De acordo com Roger Armellini, gerente geral de mobilidade e transformação de negócio da Toyota para América Latina e Caribe, essa é uma demonstração de que a companhia está se posicionando, cada vez mais, como uma empresa de mobilidade que vai muito além da produção de veículos. “Enxergar os novos movimentos e necessidades dos consumidores no que diz respeito à mobilidade é parte fundamental da estratégia da Toyota no mundo, seja no que diz respeito a locomover-se de um ponto da cidade a outro, seja de um cômodo a outro”, diz o executivo. “A plataforma Toyota Mobility Services tem o objetivo de oferecer uma forma adicional de experiência e acessibilidade aos nossos veículos para diferentes públicos, levando em consideração as novas demandas dos clientes, que, cada vez mais, optam por serviços de mobilidade em substituição ou como complemento ao seu veículo próprio.”
Milad Kalume Neto, gerente de desenvolvimento de negócios da Jato Brasil Informações Automotivas, avalia que a Toyota se preocupa em trazer produtos adequados ao público brasileiro― de preferência com a utilização de elementos funcionais já testados ― e dá grande ênfase ao pós-venda e à fidelização de seus clientes.
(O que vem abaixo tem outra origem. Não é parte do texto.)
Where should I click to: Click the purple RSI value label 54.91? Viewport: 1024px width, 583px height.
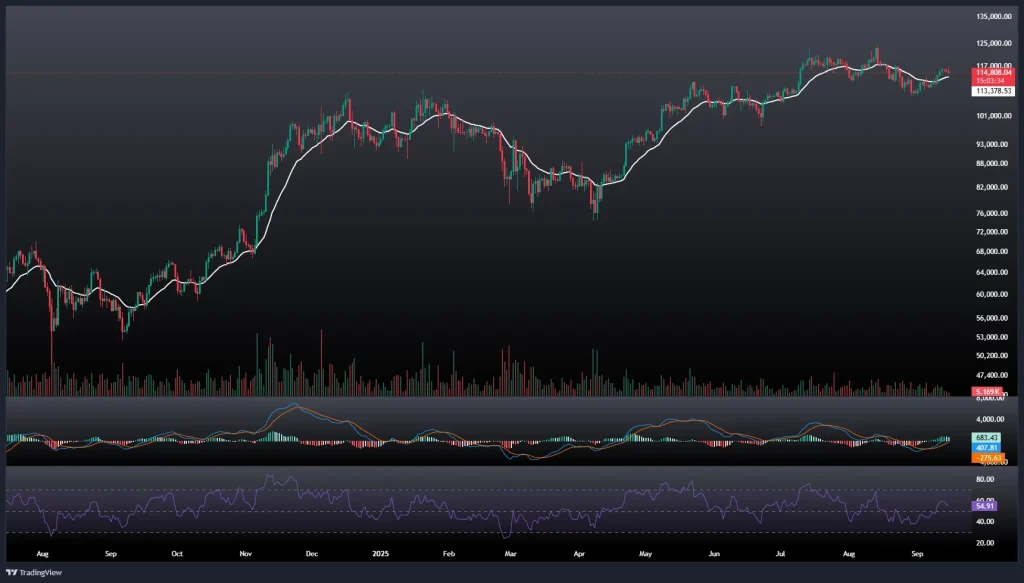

Ele considera que a iniciativa da montadora de oferecer serviços de aluguel dos seus carros nas concessionárias é uma grande inovação. “Assim como a Honda, a Toyota destaca-se por realizar grandes estudos antes de entrar em um negócio”, diz o consultor.
Além de uma tendência global de aumento das vendas diretas (no Brasil passando de algo em torno de 20% em 2010 para perto de 45% com dados de 2019), continua Milad Kalume Neto, a Toyota entra em um negócio hoje somente destinado a locadoras, em que se destacam, entre outras, Localiza e Unidas. “A Volkswagen também possui um braço de leasing no Brasil (Fleet Solutions). Quando bem gerida, a rentabilidade do negócio é atraente. A locadora ganha na compra do automóvel, no uso e na venda. Entretanto, do ponto de vista das montadoras, a compra é realizada com grandes descontos corporativos, o que traz uma redução na rentabilidade. A tentativa da Toyota é justamente entrar nesse segmento com o diferencial de ser ela a fabricante do veículo. Assim, precisará trabalhar muito bem apenas as frentes de uso e de venda. E, como possui uma cobertura bem abrangente do território brasileiro, tem à disposição um grande facilitador do processo de locação também.”
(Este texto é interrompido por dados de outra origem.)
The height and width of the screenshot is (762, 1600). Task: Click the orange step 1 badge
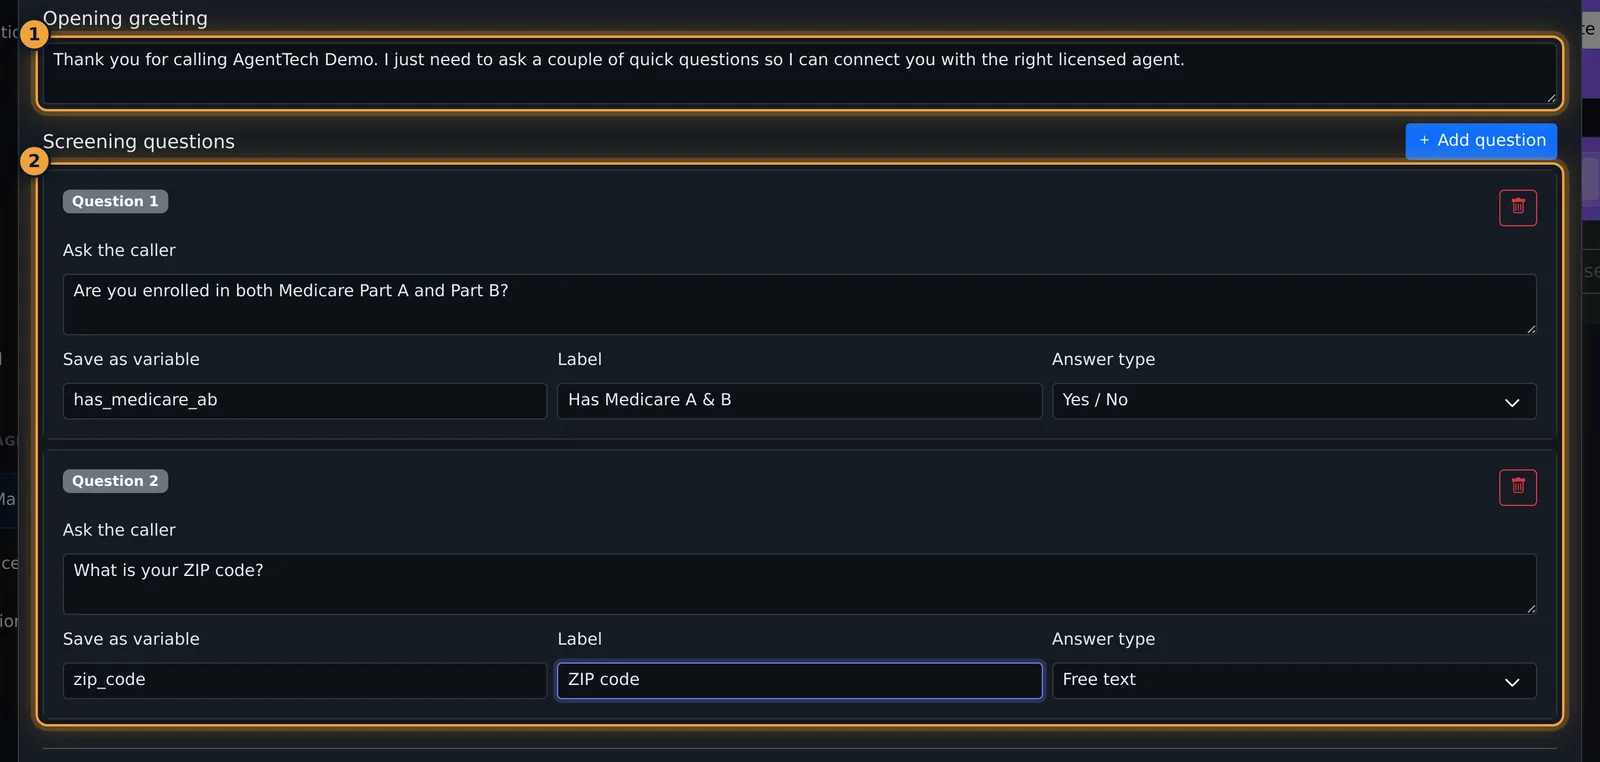(34, 34)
Paulo Cardamone, chefe de estratégias da Bright Consulting, considera que os negócios da Toyota no Brasil estão indo bem, com crescimento gerenciado do market share. “A Toyota é, provavelmente, a empresa que mais detalhadamente avalia as condições de mercado antes da tomada de decisão.” Em relação à entrada da companhia em serviços de aluguel dos carros da marca em suas concessionárias, define a decisão como ousada. “Precisamos aguardar para entender como será a estratégia de gestão da frota dos concessionários e dimensionar o real alcance do programa. Mas é um grande primeiro movimento no Brasil que já aconteceu em países como Estados Unidos, em frotas de concessionárias de carros usados.”